Records to process:
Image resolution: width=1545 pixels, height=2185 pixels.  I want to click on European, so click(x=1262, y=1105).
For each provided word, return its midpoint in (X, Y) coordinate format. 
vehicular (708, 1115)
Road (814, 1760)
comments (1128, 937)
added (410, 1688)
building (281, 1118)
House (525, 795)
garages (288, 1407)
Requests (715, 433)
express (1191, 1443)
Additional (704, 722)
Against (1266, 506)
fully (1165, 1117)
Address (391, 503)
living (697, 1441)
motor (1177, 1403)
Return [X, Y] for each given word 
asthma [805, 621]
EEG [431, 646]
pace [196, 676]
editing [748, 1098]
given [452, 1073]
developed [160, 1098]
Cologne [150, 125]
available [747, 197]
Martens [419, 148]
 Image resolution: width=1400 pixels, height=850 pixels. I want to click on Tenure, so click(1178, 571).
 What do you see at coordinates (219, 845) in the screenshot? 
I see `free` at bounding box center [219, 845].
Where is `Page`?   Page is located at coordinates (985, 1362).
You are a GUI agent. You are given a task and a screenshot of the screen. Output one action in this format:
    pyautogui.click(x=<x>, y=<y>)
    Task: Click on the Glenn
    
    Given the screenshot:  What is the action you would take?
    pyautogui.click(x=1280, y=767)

Work to be completed: Rewrite all of the records above, replacing "screenshot" with "screen capture" and leaving everything else unchanged.

Task result:
Image resolution: width=1545 pixels, height=2185 pixels.  I want to click on European, so click(x=1262, y=1105).
For each provided word, return its midpoint in (X, Y) coordinate format. 
vehicular (708, 1115)
Road (814, 1760)
comments (1128, 937)
added (410, 1688)
building (281, 1118)
House (525, 795)
garages (288, 1407)
Requests (715, 433)
express (1191, 1443)
Additional (704, 722)
Against (1266, 506)
fully (1165, 1117)
Address (391, 503)
living (697, 1441)
motor (1177, 1403)
Return [X, Y] for each given word 
asthma [805, 621]
EEG [431, 646]
pace [196, 676]
editing [748, 1098]
given [452, 1073]
developed [160, 1098]
Cologne [150, 125]
available [747, 197]
Martens [419, 148]
 Image resolution: width=1400 pixels, height=850 pixels. I want to click on Tenure, so click(1178, 571).
 What do you see at coordinates (219, 845) in the screen capture? 
I see `free` at bounding box center [219, 845].
Where is `Page`?   Page is located at coordinates (985, 1362).
You are a GUI agent. You are given a task and a screen capture of the screen. Output one action in this format:
    pyautogui.click(x=<x>, y=<y>)
    Task: Click on the Glenn
    
    Given the screen capture:  What is the action you would take?
    pyautogui.click(x=1280, y=767)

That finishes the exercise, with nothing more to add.